Stored data
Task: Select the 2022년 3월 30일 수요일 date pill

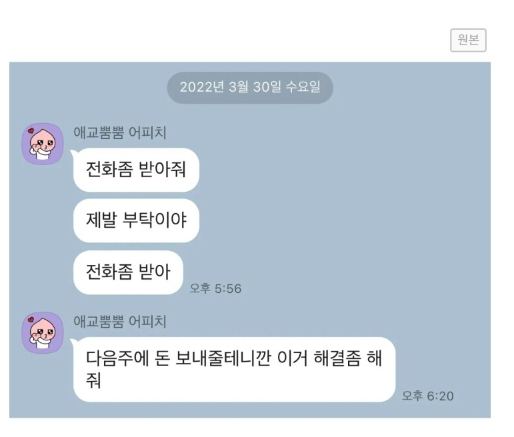Action: 250,88
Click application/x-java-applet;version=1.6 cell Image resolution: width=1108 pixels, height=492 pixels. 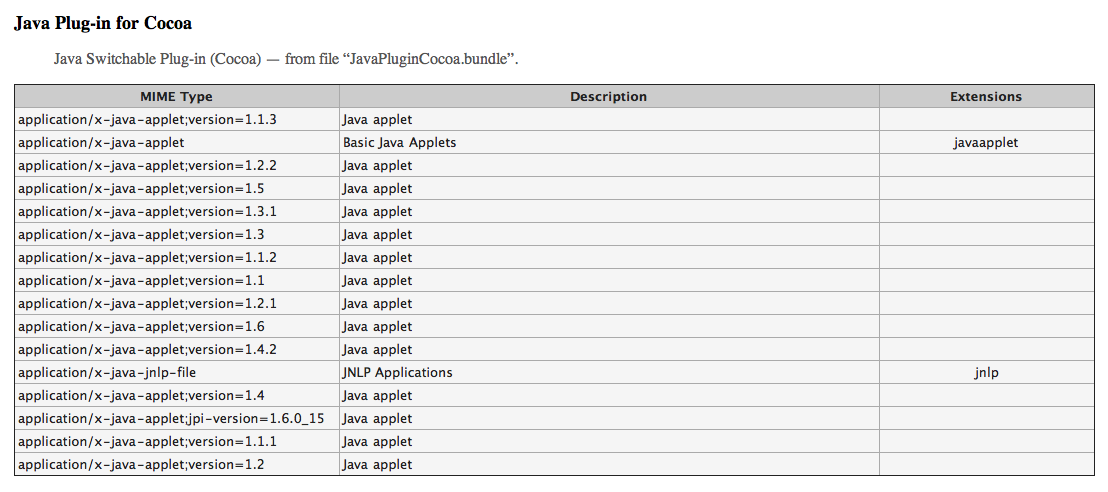click(177, 326)
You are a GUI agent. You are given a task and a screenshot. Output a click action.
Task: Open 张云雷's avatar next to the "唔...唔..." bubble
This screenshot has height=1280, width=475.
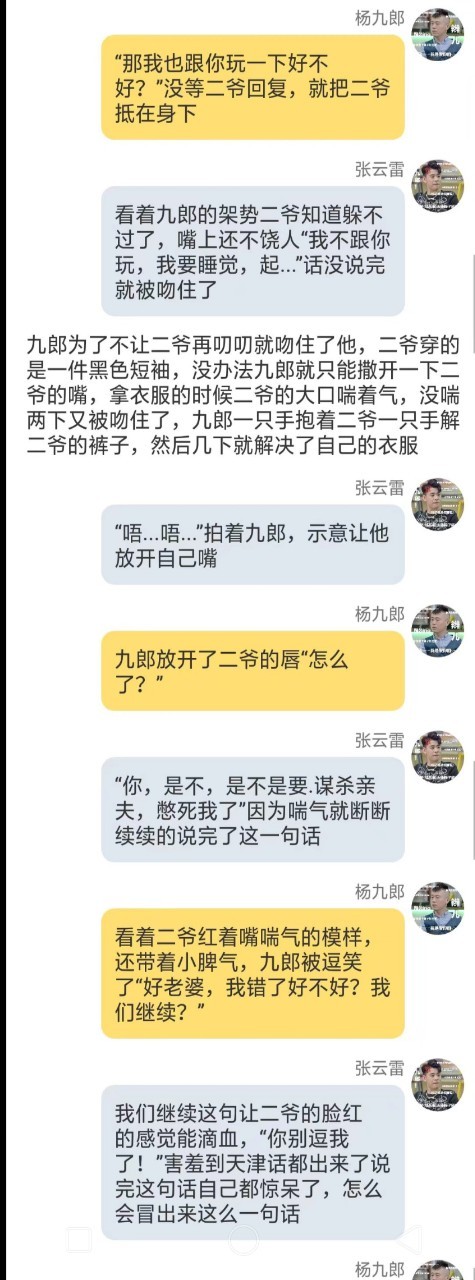click(x=437, y=503)
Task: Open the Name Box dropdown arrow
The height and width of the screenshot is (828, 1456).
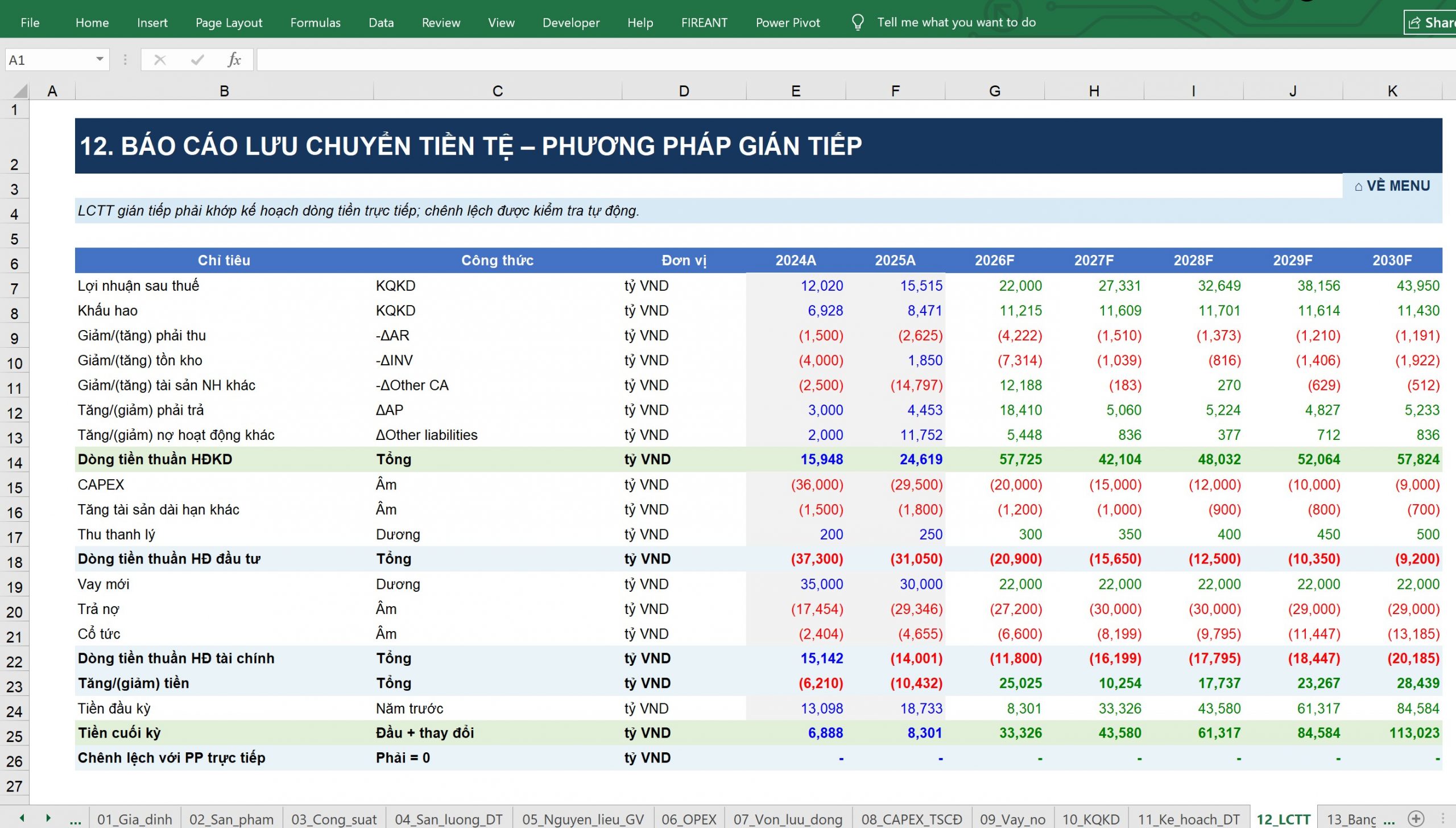Action: [x=100, y=59]

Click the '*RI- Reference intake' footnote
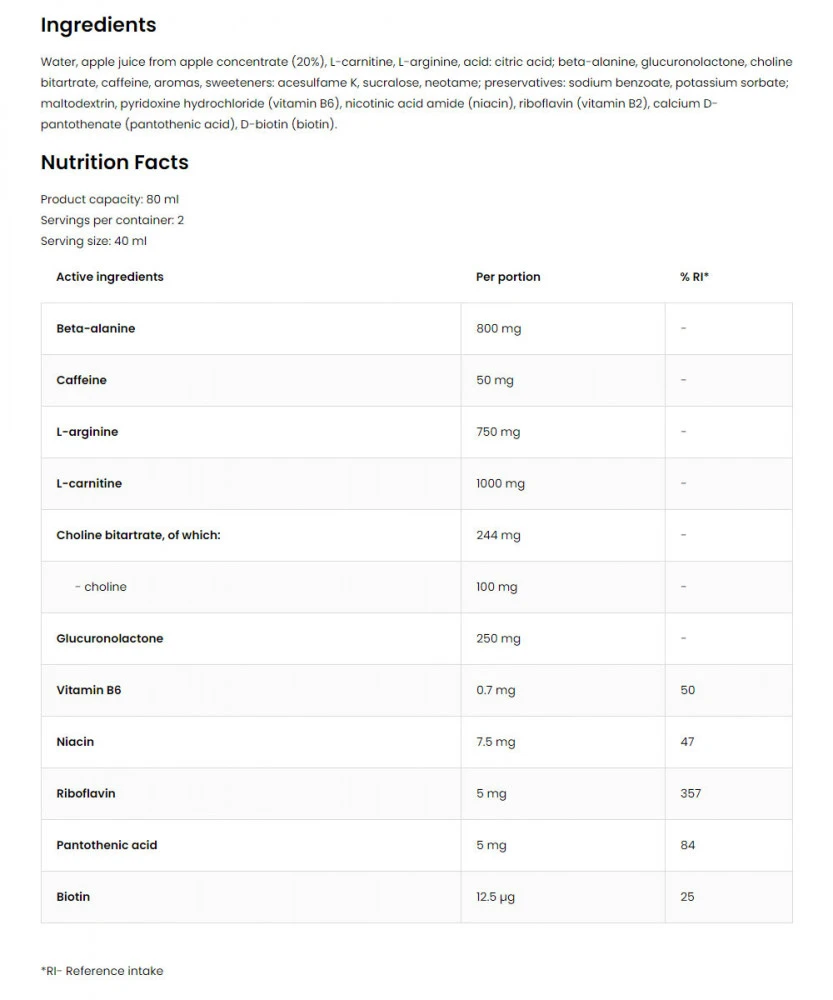coord(102,971)
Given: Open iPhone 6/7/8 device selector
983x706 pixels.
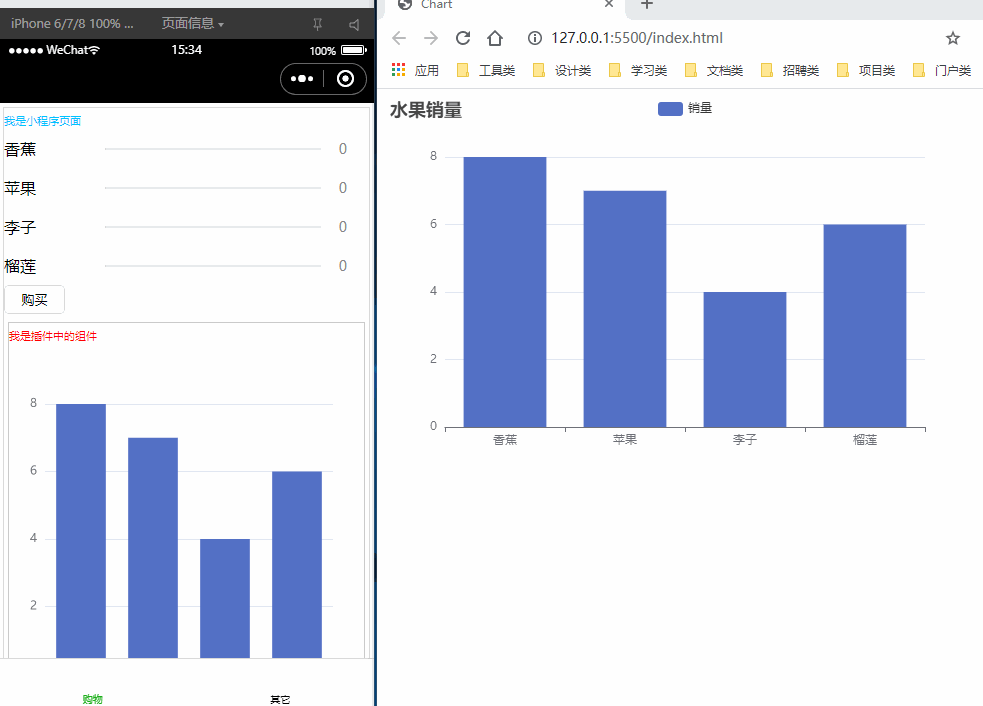Looking at the screenshot, I should [x=72, y=23].
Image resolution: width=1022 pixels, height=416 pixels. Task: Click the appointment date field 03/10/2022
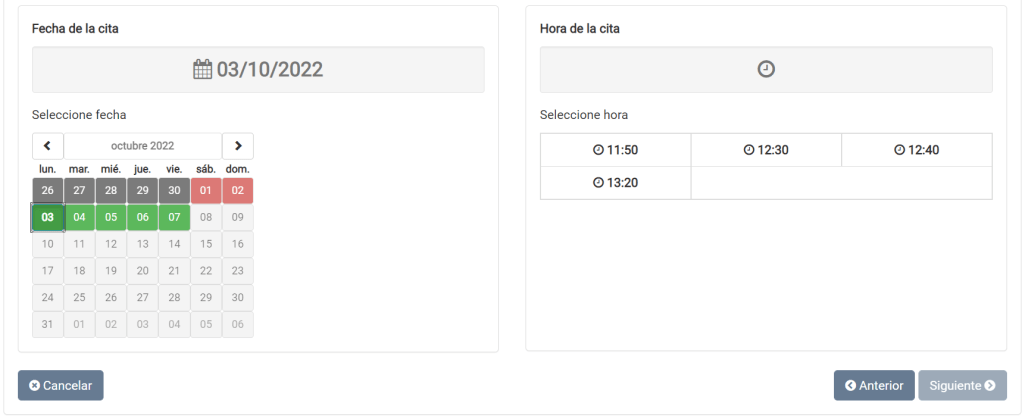tap(258, 70)
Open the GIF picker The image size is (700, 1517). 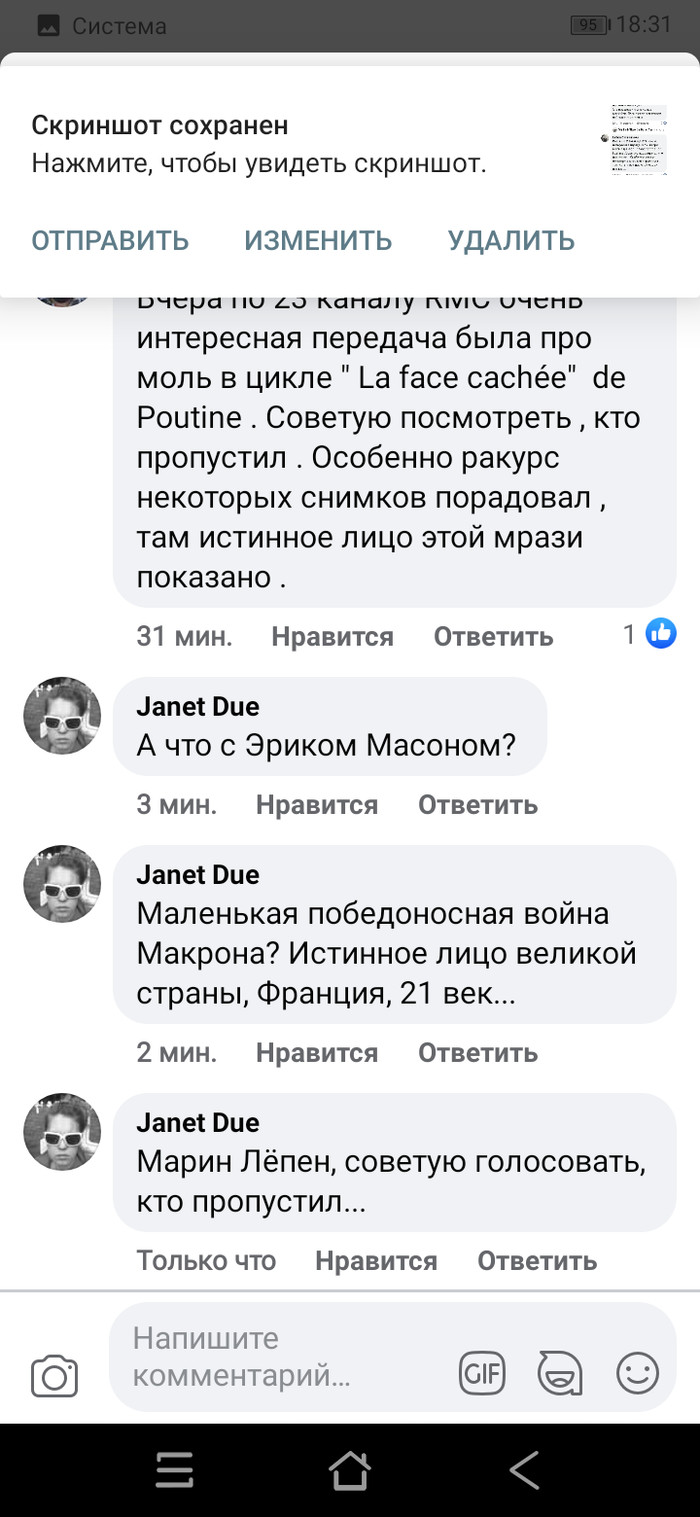click(x=482, y=1373)
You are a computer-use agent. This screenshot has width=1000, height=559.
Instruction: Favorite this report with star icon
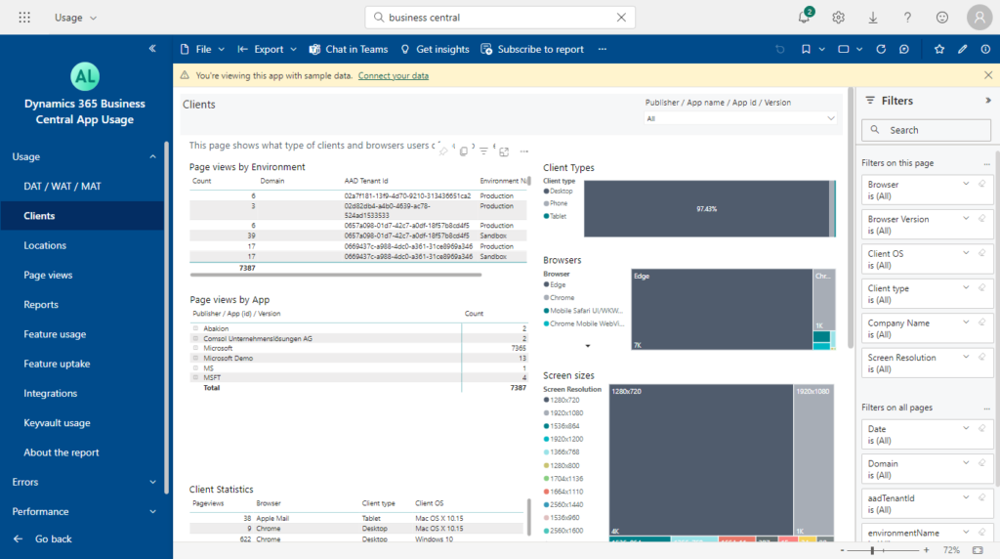939,49
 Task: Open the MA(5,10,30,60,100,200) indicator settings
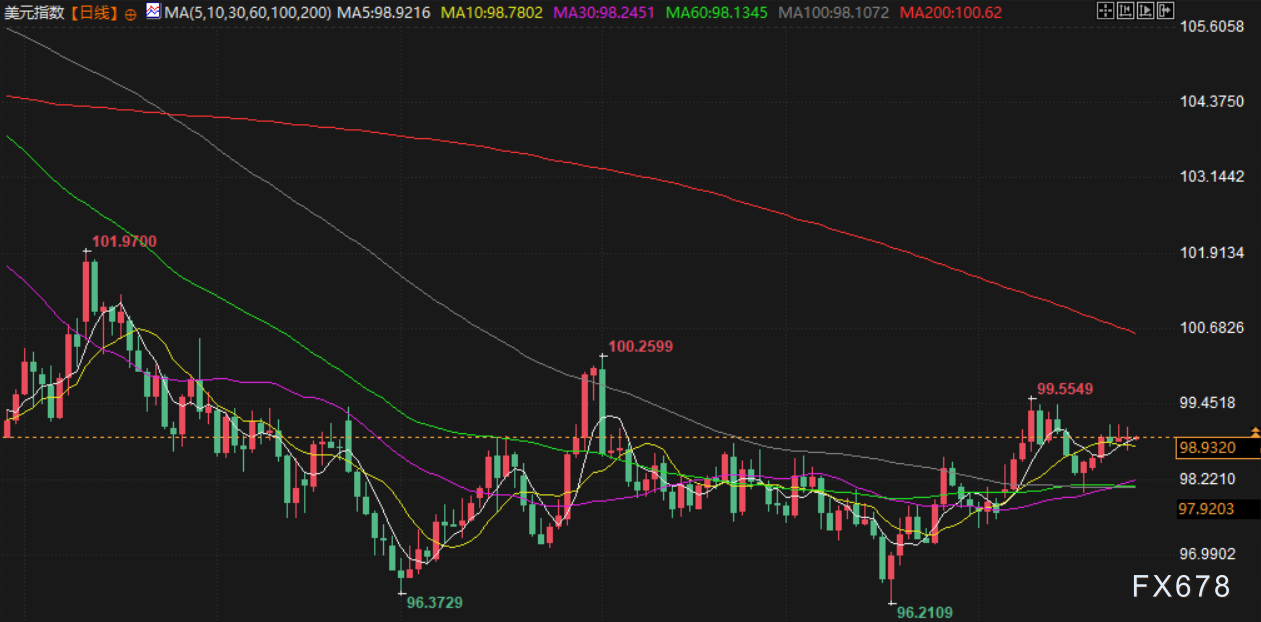(247, 13)
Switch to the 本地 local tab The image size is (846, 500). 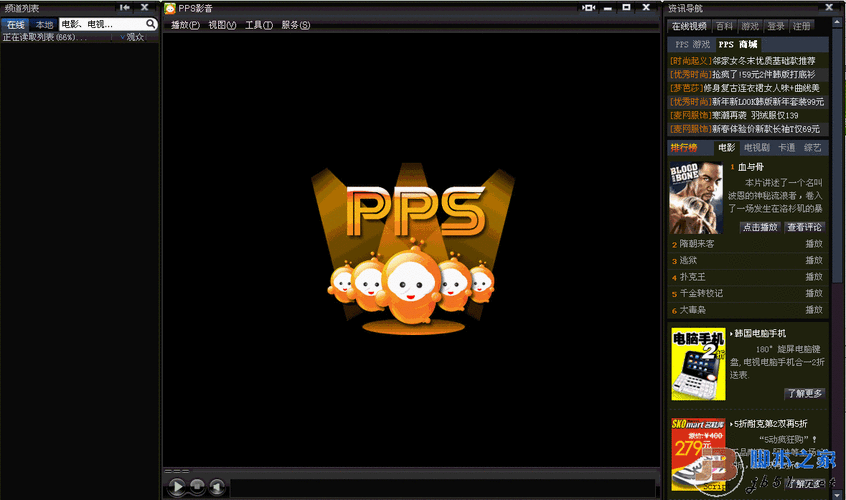(44, 24)

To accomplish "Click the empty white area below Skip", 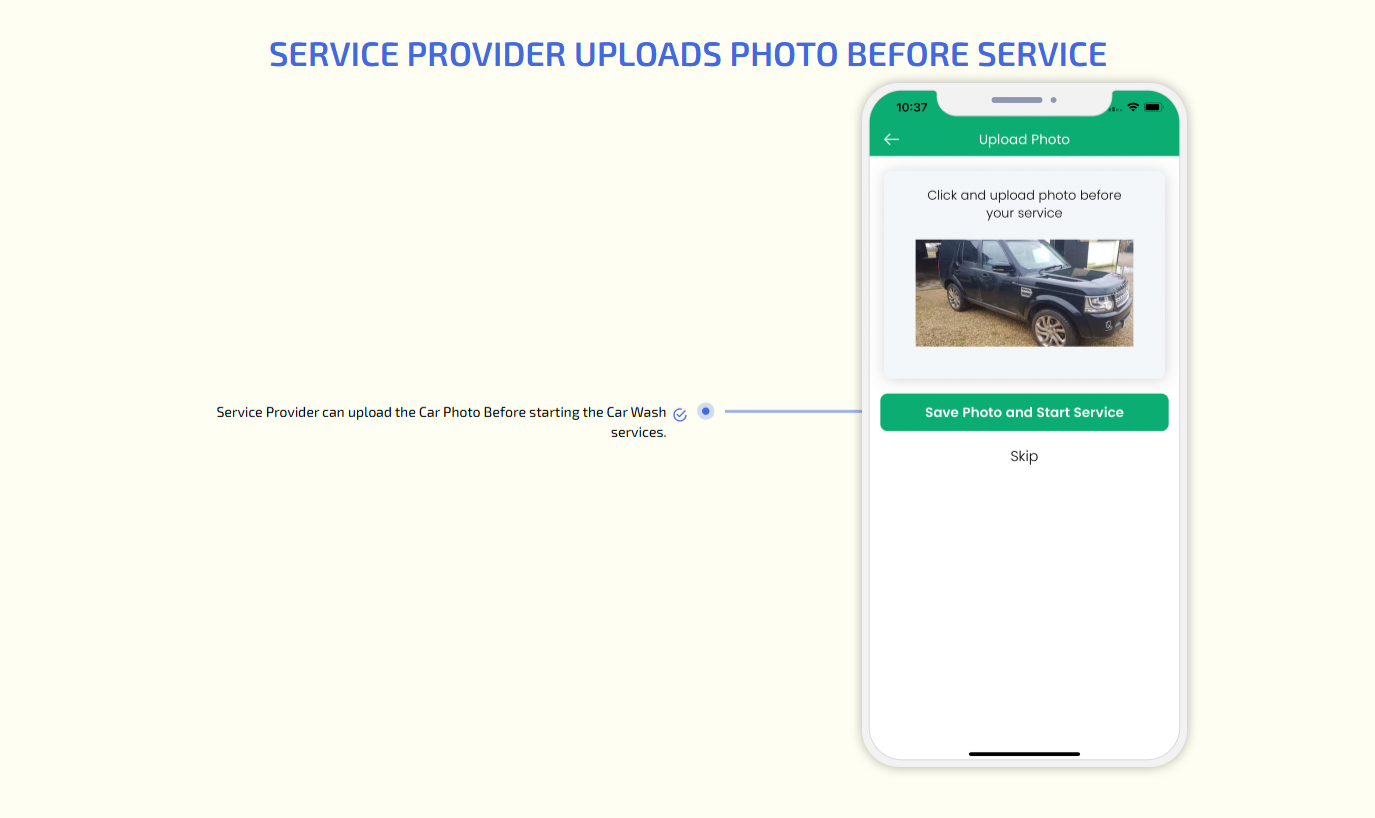I will 1024,600.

What is needed: Once you have found every line above holding the word "agent", copy those lines.

Task answer:
You are a GUI agent. You are given a task and a screenshot. Output a click action.
You are a computer-use agent. This screenshot has width=1000, height=559.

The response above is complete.